◆ **Problèmes à résoudre**:
**A.** Pour chacune des affirmations suivantes sur le texte consacré à l'équitation et à la peur, répondez par oui ou non selon qu'elle concorde avec lui, et citez mot pour mot le passage décisif. (i) La phrase citée au début est attribuée à Walter Badet. (ii) Les cavaliers entretiennent le mouvement par curiosité. (iii) Se faire « porter » à chaque foulée est compréhensible pour le cheval.
**B.** Rédigez la suite du texte sur l'équitation et la peur, à partir de sa dernière phrase.
***** Texte de la page *****
J’aime beaucoup cette phrase de Walter Badet : « Quand tout va bien, tout va bien, tu t’occuperas de ce qui ne va pas quand ça n’ira pas ». Je la trouve à la fois simple, claire et imagée. Car combien de cavaliers, que ce soit en selle ou à pied, entretiennent le mouvement, portent leur cheval… Moi la première si je ne fais pas attention.
Pourquoi ? Car nous avons peur ! Peur qu’il repasse au trot ou au pas, peur qu’il n’aille pas dans la direction souhaitée, peur qu’il se déconnecte… Alors par peur de quelque chose qui pourrait potentiellement arriver, nous anticipons « au cas où », nous voulons garder le contrôle… Et souvent, nous faisons pareil dans la vie : par peur que notre partenaire nous quitte, que notre amie ne nous aime plus, que quelqu’un nous vole ou nous trahisse, qu’une pénurie arrive ou quoi que ce soit d’autres : nous anticipons ou cherchons à garder le contrôle sur nos proches et notre environnement : « au cas où ». Sauf que personne ne connaît l’avenir et peut-être que ce qui nous fait peur n’arrivera jamais. Alors avons-nous du temps et de l’énergie à perdre pour contrôler et tenter d’empêcher quelque chose d’arriver alors que peut-être, elle n’arrivera jamais ? Et n’est-ce pas usant pour notre entourage ?
Pour nos chevaux, non seulement, cela ne doit pas être agréable de se faire « porter » à chaque foulée, que ce soit avec des coups de talon dans le ventre ou des coups de stick sur le sol, mais cela n’est pas compréhensible. Dire à un cheval qui trotte : « trotte, trotte, trotte… », que cela peut-il signifier pour lui ? Comment peut-il comprendre une demande alors qu’il fait déjà le mouvement ? Nous pourrions imaginer sa réaction : « Ba qu’est-ce que tu veux de plus ? Je trotte déjà ! ».
***** Extraits des lignes *****
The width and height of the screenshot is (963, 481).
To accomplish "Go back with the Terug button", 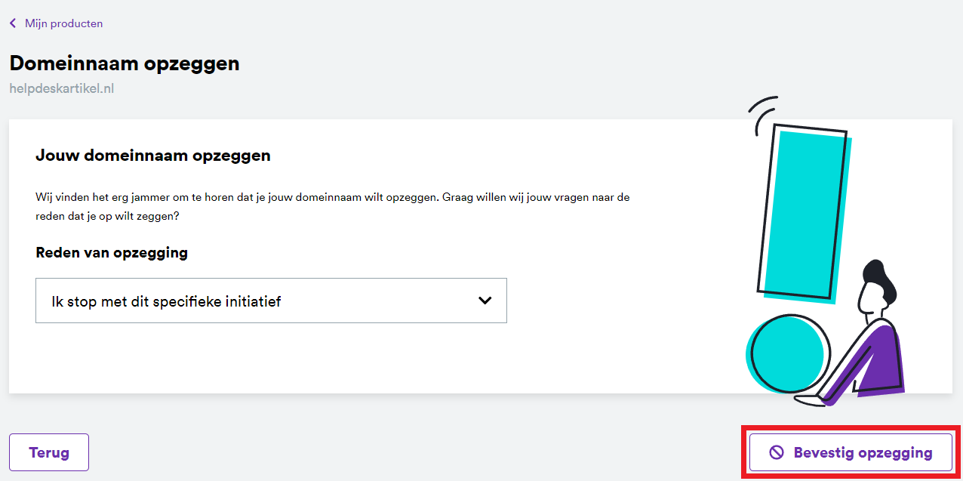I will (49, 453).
*****
***** Extraits des lignes *****
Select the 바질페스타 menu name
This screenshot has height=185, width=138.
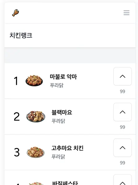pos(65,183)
*****
◆ **Réponses par exercice**:
**A.**
(i) Oui : « J’aime beaucoup cette phrase de Walter Badet »
(ii) Non : « Pourquoi ? Car nous avons peur ! »
(iii) Non : « mais cela n’est pas compréhensible »

**B.**
Ne pas rester sur son dos !
Je prends souvent l’image d’un enfant à qui on demande de ranger sa chambre. Lorsqu’il se met à la ranger, vous imaginez-vous derrière son épaule à lui dire toutes les secondes : « range ta chambre, range ta chambre, range ta chambre… » ? Très agaçant pour lui et fatigant pour vous. D’ailleurs, quand je le fais à mes élèves ou mes stagiaires, ils rigolent car c’est très vite insupportable.
« Quand tout va bien, tout va bien » : si le cheval trotte alors que vous lui avez demandé de trotter, que votre enfant range sa chambre alors que vous lui avez demandé, pourquoi continuer à lui demander : laissez-le prendre ses responsabilités.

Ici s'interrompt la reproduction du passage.